(Pixel coordinate grounding data)

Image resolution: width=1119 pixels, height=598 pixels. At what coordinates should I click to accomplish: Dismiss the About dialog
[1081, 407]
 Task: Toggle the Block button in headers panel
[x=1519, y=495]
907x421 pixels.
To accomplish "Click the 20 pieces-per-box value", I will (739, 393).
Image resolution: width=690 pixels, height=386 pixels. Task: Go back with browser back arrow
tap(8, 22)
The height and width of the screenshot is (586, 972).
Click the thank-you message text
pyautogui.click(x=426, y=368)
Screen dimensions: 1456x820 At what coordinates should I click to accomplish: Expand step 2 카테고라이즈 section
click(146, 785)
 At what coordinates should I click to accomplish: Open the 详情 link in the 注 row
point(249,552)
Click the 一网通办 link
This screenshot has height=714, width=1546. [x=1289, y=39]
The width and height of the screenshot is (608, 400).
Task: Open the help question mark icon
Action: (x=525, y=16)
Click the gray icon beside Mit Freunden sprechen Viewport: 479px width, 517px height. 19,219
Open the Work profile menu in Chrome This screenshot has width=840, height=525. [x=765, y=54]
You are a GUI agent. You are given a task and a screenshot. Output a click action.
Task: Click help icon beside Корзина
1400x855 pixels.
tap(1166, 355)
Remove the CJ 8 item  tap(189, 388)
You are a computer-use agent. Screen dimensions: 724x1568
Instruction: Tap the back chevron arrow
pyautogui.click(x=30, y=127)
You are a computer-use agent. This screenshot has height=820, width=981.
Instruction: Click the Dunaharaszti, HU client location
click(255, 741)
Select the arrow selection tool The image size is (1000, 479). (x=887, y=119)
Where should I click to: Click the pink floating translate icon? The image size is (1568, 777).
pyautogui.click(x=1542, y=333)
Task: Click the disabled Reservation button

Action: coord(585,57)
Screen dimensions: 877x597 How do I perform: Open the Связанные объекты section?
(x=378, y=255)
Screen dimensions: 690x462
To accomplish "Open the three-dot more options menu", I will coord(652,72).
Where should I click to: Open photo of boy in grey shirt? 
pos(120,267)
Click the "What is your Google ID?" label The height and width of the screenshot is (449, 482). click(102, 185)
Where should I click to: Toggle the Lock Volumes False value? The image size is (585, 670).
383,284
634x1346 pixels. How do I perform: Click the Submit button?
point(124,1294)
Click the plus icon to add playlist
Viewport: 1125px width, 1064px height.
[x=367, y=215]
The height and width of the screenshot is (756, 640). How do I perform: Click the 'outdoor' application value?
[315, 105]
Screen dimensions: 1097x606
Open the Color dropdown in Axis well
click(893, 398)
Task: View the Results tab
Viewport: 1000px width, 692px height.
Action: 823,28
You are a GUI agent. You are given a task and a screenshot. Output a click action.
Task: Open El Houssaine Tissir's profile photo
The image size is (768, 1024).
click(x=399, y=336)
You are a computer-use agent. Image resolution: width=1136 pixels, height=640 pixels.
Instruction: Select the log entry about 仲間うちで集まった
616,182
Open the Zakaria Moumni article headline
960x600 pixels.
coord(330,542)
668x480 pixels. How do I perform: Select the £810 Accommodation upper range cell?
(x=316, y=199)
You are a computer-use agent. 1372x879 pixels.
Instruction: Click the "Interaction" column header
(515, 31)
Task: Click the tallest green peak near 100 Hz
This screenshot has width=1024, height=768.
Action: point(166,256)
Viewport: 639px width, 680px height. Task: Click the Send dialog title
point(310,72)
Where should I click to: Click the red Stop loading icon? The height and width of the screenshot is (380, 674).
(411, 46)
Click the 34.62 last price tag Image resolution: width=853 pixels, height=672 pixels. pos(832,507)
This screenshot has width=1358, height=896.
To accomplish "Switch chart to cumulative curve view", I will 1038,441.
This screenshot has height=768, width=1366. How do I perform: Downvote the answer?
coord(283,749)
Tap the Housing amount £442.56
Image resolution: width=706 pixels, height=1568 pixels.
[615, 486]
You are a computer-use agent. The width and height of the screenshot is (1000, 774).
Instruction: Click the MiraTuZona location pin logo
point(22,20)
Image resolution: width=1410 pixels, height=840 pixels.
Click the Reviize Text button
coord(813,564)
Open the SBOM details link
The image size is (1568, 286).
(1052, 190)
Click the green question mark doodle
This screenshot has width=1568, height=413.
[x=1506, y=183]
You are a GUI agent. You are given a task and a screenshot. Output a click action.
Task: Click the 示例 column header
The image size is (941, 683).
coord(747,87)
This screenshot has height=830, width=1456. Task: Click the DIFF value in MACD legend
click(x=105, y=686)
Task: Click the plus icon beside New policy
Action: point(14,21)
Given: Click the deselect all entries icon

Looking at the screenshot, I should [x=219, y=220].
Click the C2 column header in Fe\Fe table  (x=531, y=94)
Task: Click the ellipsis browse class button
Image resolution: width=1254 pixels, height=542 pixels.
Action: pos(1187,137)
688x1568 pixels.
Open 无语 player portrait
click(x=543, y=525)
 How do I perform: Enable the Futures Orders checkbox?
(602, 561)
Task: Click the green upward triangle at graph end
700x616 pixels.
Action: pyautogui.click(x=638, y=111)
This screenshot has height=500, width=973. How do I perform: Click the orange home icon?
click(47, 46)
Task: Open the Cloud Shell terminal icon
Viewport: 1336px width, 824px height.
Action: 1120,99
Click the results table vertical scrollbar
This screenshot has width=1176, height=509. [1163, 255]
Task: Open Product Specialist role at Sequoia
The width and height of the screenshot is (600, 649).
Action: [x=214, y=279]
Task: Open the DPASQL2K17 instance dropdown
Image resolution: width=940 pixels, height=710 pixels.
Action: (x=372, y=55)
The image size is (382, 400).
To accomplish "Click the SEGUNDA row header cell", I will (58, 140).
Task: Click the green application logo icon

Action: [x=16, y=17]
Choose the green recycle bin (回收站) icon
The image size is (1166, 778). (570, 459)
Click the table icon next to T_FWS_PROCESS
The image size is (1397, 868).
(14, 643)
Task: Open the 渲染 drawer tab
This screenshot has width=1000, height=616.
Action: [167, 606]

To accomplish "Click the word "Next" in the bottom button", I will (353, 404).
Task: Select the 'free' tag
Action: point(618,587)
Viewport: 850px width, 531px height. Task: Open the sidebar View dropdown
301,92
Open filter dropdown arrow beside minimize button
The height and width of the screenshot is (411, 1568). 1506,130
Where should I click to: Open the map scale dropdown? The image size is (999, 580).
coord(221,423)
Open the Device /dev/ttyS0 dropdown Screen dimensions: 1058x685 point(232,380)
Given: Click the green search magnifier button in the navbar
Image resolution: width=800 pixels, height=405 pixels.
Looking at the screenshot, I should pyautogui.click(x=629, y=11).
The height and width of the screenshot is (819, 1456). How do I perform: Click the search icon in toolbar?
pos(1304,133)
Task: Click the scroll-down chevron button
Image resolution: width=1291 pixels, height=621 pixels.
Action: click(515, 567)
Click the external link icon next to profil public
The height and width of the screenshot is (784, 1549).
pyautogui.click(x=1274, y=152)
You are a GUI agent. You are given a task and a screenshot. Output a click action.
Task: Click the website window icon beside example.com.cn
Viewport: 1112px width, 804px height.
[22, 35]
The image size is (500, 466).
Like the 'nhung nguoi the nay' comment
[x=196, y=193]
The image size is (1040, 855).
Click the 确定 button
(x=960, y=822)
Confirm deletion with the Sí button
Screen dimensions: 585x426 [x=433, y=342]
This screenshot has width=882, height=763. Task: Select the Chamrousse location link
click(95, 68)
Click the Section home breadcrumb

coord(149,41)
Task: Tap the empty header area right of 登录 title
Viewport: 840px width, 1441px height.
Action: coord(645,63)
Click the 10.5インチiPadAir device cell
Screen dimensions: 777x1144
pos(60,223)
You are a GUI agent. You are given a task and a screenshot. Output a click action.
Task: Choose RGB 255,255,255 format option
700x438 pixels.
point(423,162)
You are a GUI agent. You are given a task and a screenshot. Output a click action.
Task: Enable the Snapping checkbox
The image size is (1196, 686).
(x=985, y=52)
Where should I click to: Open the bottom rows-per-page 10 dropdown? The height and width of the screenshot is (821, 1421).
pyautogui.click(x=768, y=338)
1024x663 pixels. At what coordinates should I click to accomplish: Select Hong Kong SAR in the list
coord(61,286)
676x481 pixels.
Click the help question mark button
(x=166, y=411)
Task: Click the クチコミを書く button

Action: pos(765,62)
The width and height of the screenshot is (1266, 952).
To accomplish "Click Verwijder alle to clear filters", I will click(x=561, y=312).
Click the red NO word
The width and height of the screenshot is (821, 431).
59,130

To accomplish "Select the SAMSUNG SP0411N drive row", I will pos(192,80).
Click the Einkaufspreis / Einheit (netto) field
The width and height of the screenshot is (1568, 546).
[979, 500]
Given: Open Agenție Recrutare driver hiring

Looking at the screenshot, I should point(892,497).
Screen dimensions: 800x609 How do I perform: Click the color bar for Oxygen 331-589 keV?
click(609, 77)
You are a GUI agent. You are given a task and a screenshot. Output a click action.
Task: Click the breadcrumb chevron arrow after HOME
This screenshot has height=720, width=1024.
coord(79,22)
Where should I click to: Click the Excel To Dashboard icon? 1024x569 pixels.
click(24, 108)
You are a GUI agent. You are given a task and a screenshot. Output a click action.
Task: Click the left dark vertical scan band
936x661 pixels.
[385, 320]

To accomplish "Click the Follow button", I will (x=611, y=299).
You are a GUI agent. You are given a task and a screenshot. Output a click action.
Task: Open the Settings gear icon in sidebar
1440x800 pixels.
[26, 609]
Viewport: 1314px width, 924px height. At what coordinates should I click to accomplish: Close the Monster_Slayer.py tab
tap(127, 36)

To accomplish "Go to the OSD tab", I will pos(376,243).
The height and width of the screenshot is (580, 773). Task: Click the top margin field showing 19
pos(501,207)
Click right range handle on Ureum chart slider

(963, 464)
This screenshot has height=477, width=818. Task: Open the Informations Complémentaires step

__The problem__: A single number is the reply: the count of lines in the entries above that have the word "menu".

__Exercise output__: 2